CDH — À côté de cette démocratie horizontale, il ne faut en effet pas perdre de vue un certain verticalisme, celui du PYD, une organisation politico-militaire qui reste en partie à la manœuvre. Avec l’aide du PKK qui est lui issu des luttes kurdes en Turquie, le PYD est aujourd’hui majoritaire dans le nord de la Syrie. Il faut donc considérer ce projet politique à l’heure actuelle comme une combinaison entre une orientation verticaliste issu du PYD et un système horizontal qui a une effectivité démocratique réelle, qui est loin de constituer un vernis démocratique sur une organisation de type militaire. L’importance actuelle du PYD peut s’expliquer en grande partie par le contexte de guerre, contre Daesh, mais aussi contre la Turquie, et du besoin d’organiser une sécurité immédiate pour les citoyen·nes face aux guerres.

  • AB — Qu’est-ce qui menace ce projet politique ?

CDH — La plus grande menace actuellement, c’est celle d’une invasion turque de l’ensemble du territoire contrôlé par la FDNS. Outre ce nationalisme turc, la menace émane aussi des nationalismes syrien, iranien, mais aussi... kurde. Il y a en effet des Kurdes indépendantistes dans le nord de la Syrie qui suivent plutôt Massoud Barzani, ex-leader des Kurdes irakiens, et qui militent pour un Kurdistan indépendant. En Syrie, Les Kurdes ne sont pas, en majorité, pour l’indépendance. La population multiethnique qui y réside ne souhaite pas un petit État-nation — qui va de nouveau créer des minorités — mais sont plutôt en faveur de ce système de confédéralisme démocratique dans lequel, sur un territoire donné, c’est le droit du sol et non plus celui du sang qui prime. De ce fait, chaque personne ou composante de la société va bénéficier du plus de droits possible. Pour donner un exemple concret, il y a trois langues officielles au Rojava : le kurde, l’arabe et le syriaque. Et bien que les Syriaques soient une minorité chrétienne présente surtout dans quelques communes, chaque panneau routier de l’ensemble du territoire est rédigé dans les trois langues. Sous Bachar, les Kurdes et les autres peuples n’avaient pas le droit de parler ou d’être éduqués dans leur langue maternelle !

::::

• OBJECTIF ANNONCÉ 1:
D'après l'extrait, quelles sont les trois langues officielles au Rojava ?
• OBJECTIF ANNONCÉ 2:
Recopiez mot pour mot le passage de l'extrait qui va de « CDH — À côté » jusqu'à « face aux guerres. ».
Les entrées n'ont aucun rôle ici.

• ENTRÉES DE DONNÉES:
::::

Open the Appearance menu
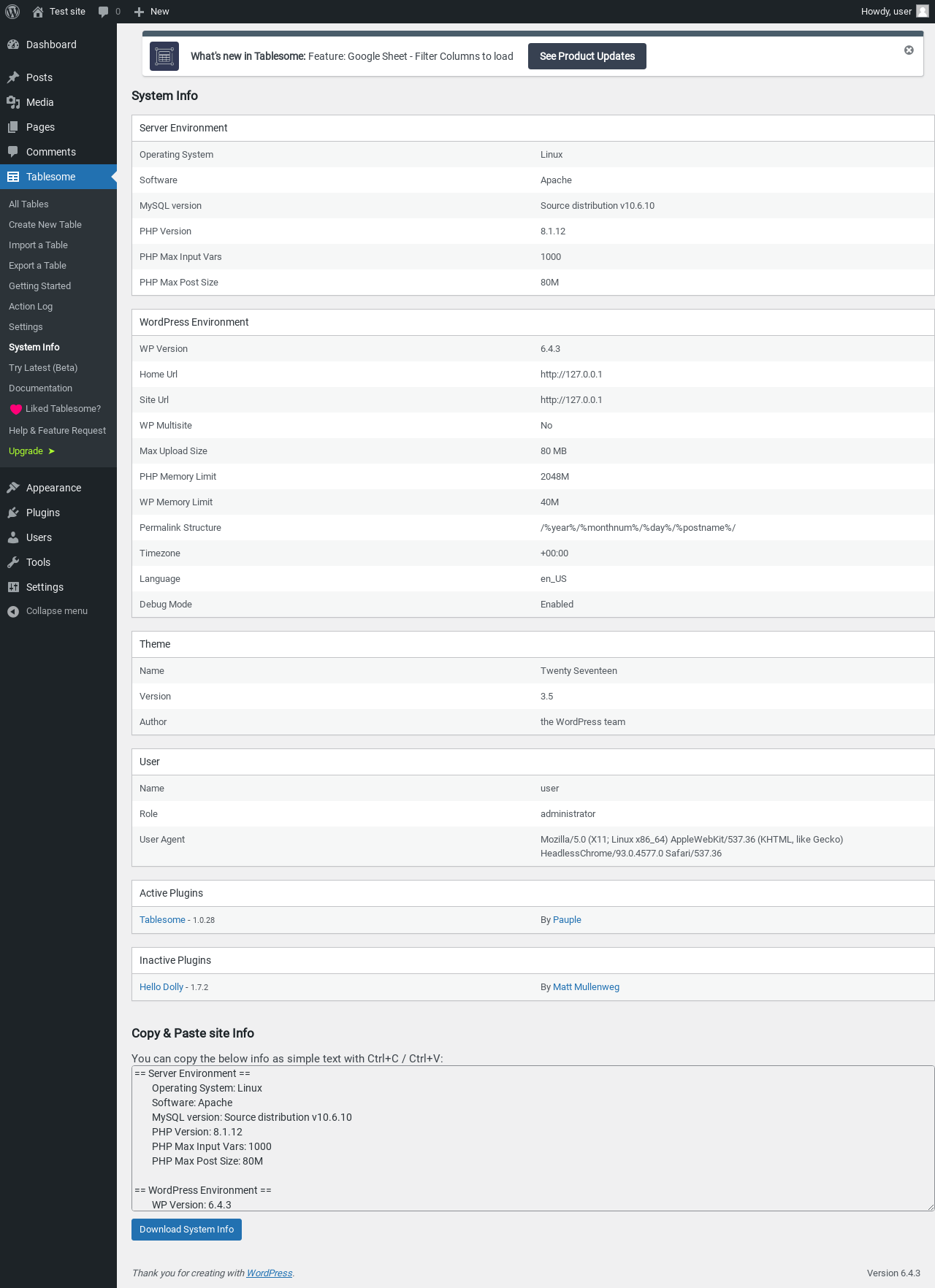The height and width of the screenshot is (1288, 935). click(53, 488)
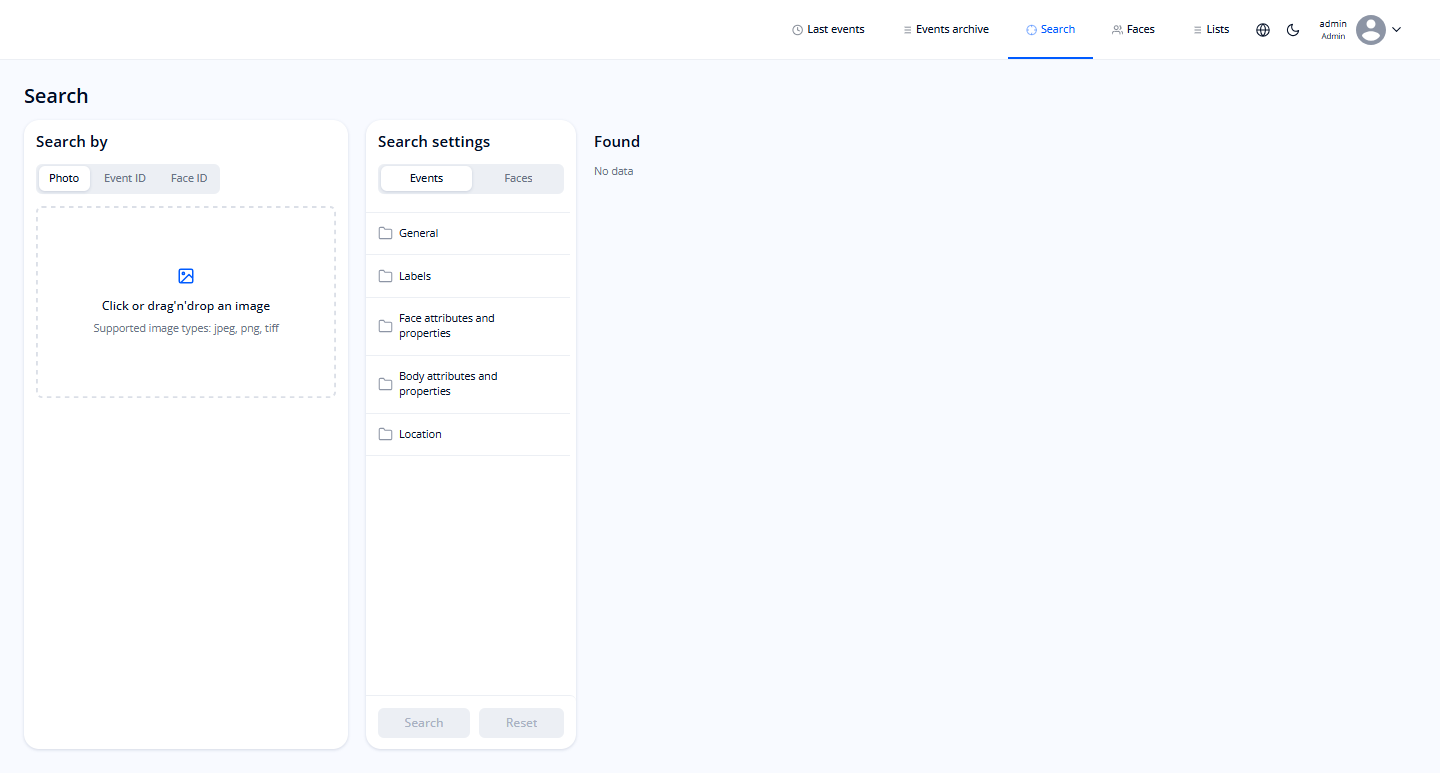The width and height of the screenshot is (1440, 773).
Task: Click the clock icon beside Last events
Action: (796, 29)
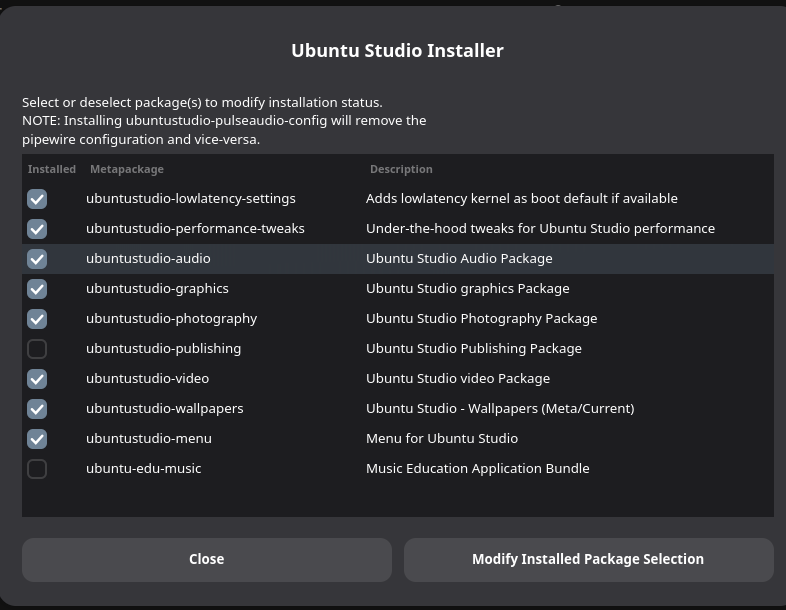786x610 pixels.
Task: Click the 'Ubuntu Studio Photography Package' description
Action: click(x=481, y=319)
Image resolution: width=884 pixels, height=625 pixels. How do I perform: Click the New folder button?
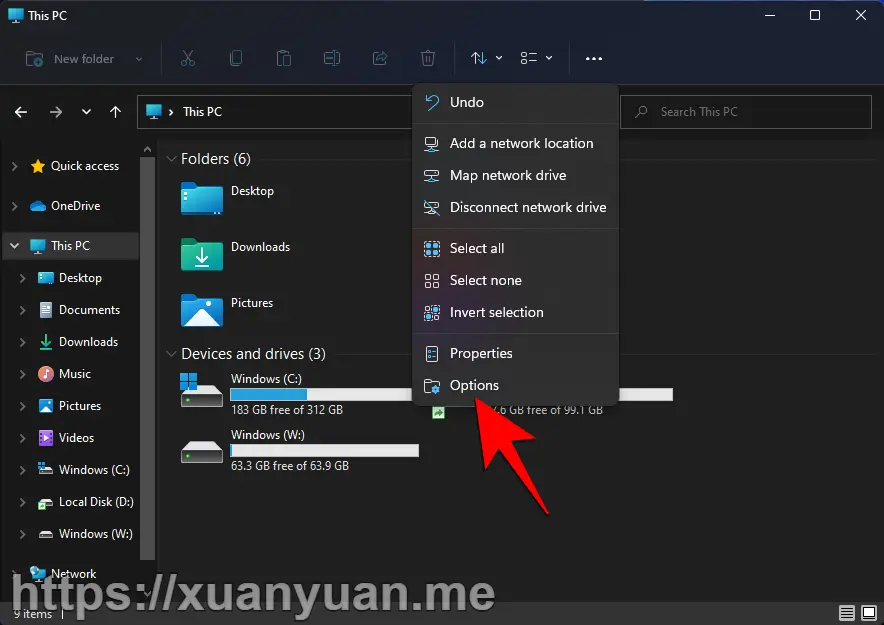84,59
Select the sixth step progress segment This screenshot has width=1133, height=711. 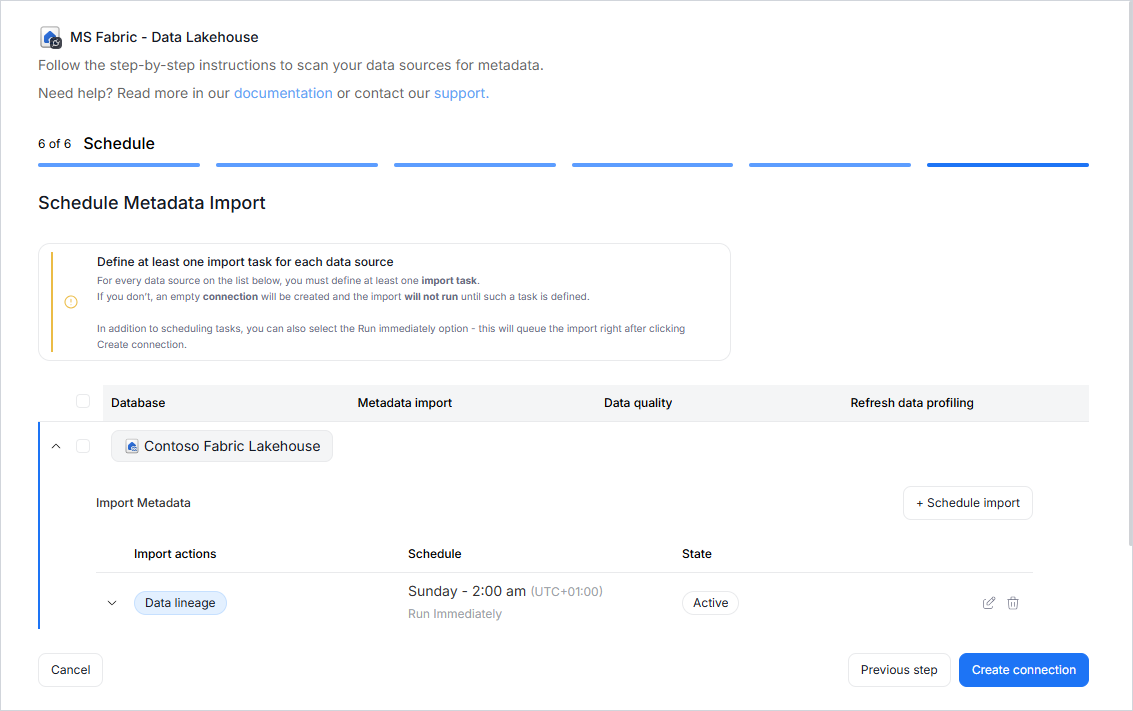point(1007,165)
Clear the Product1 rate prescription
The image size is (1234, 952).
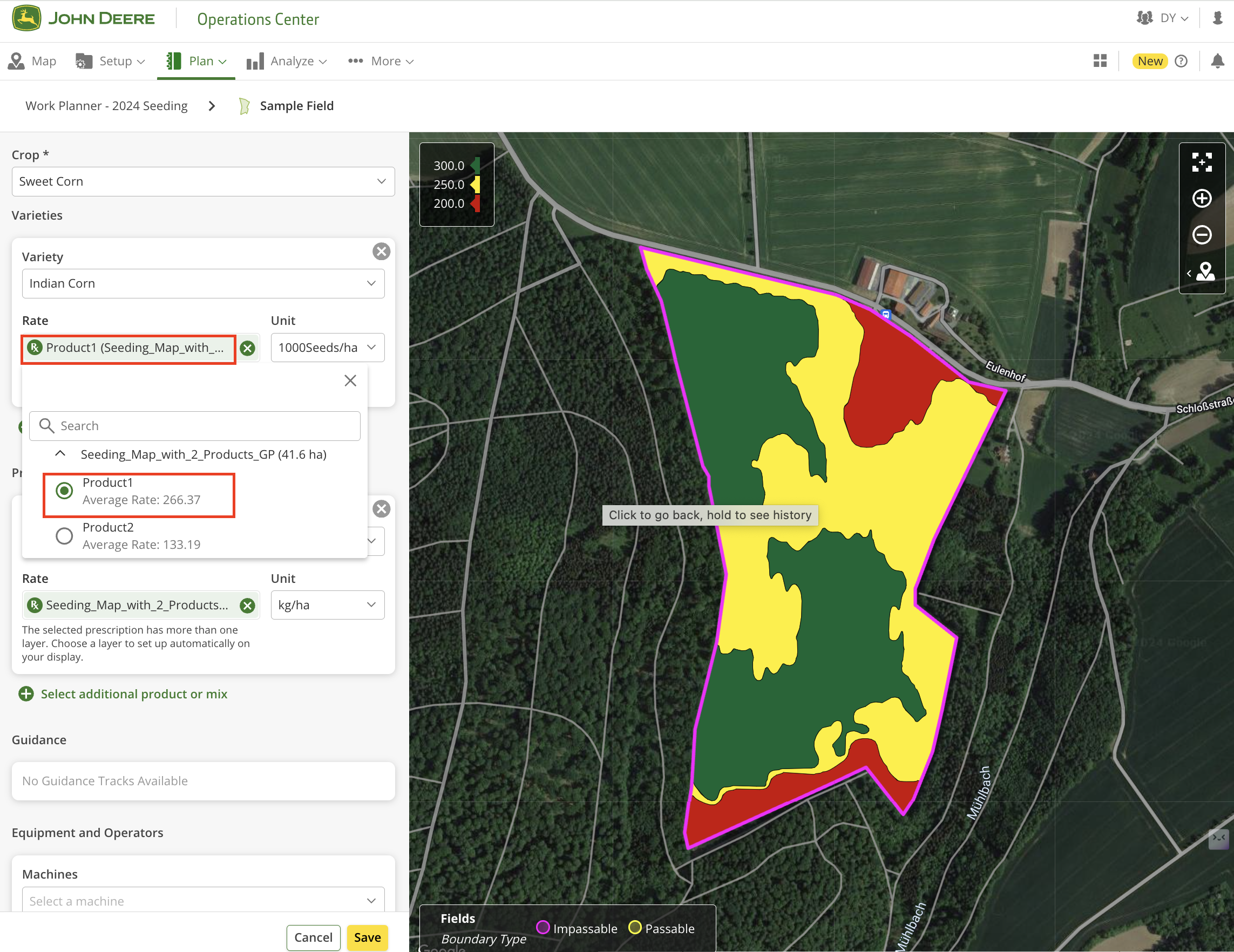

::::

• RÉSULTAT OBTENU 1:
Le kurde, l'arabe et le syriaque.

• RÉSULTAT OBTENU 2:
CDH — À côté de cette démocratie horizontale, il ne faut en effet pas perdre de vue un certain verticalisme, celui du PYD, une organisation politico-militaire qui reste en partie à la manœuvre. Avec l’aide du PKK qui est lui issu des luttes kurdes en Turquie, le PYD est aujourd’hui majoritaire dans le nord de la Syrie. Il faut donc considérer ce projet politique à l’heure actuelle comme une combinaison entre une orientation verticaliste issu du PYD et un système horizontal qui a une effectivité démocratique réelle, qui est loin de constituer un vernis démocratique sur une organisation de type militaire. L’importance actuelle du PYD peut s’expliquer en grande partie par le contexte de guerre, contre Daesh, mais aussi contre la Turquie, et du besoin d’organiser une sécurité immédiate pour les citoyen·nes face aux guerres.